I'll try to play a little to determine what causes oscillations.
I'll need to fix my own model before I fully focus on yours.

 

[Peter Nachtwey]

Peter, I'll have a look. We're taking different approaches. First off all do you agree with the way I linearized the system around working points 40°C and 1m (what about matrix A)? I think model is right because of compared responses.

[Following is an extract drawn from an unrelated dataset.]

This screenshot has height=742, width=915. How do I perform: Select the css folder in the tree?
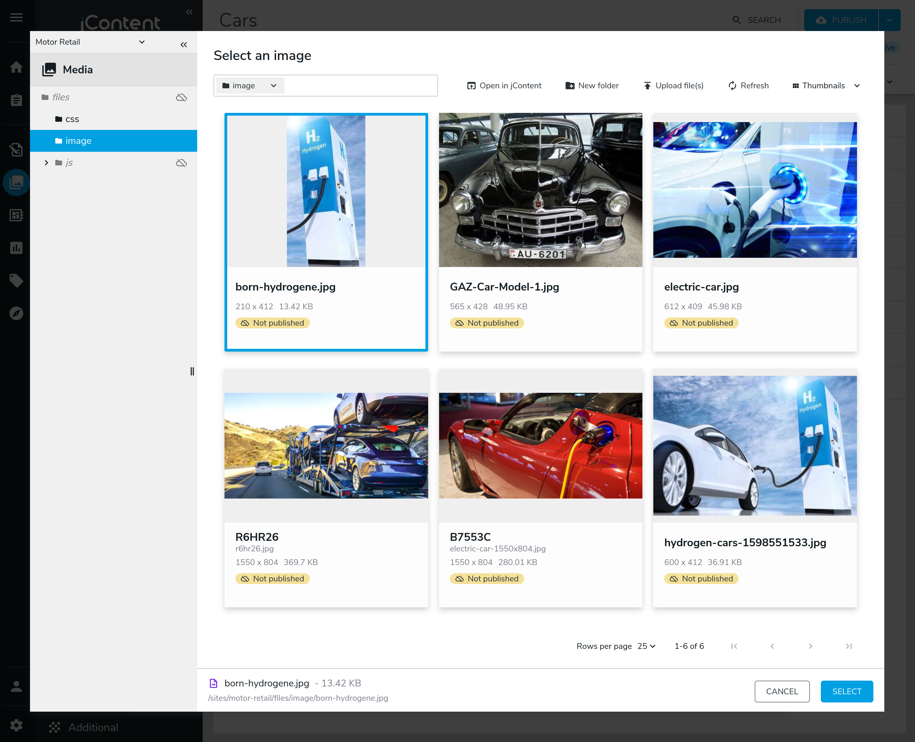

I will be able to look at it now that I have my simulation done. I updated my .pdf
ftp://ftp.deltacompsys.com/public/NG/Mathcad%20-%20Temp%26Level.pdf
It works the way I would expect it to work. I did not try to optimize the gains. I don't think it is necessary to put to much effort in the gains as they can be adjusted. within limits, until the desired error is achieved. My simulation changes the demand as a function of time. I made the demand go higher than the available flow for a few minutes to see how the system would respond. You can see the level drops. The temperature increases because when both pumps are fully on the average supplied temperature is (20+65)/2=42.5 degrees. Also, if the demand goes 0 the mixing tank temperature decreases because of heat loss. There needs to be a minimun flow to maintain 40 degrees C. I still have a few minor tweaks to make but I am done with doing it my way.

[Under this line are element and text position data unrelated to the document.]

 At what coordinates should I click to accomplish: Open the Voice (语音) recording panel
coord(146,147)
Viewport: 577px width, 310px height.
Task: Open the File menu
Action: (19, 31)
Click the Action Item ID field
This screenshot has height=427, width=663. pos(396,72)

I'll need to fix my own model before I fully focus on yours.

That is what I have been thinking too which is why I haven't been much help. Now that I have mine done I will try controlling the hot and cold pumps independently like you.

First I will look at the steady state values for your model. They should be similar to mine.

I do have a problem with the block diagrams. I can't see what is in the blocks.

 

[Pandiani]

OK Peter,
In order to make model easier to follow I place mixing tank model inside subsystem.
Here, in attachment you can find model which is related to the following .pdf file http://www.plctalk.net/qanda/attachment.php?attachmentid=8141

I think I have made model correctly. Only calculation of gains and modelling control valves can be problem.
Model is based on the equation presented in .pdf (link above).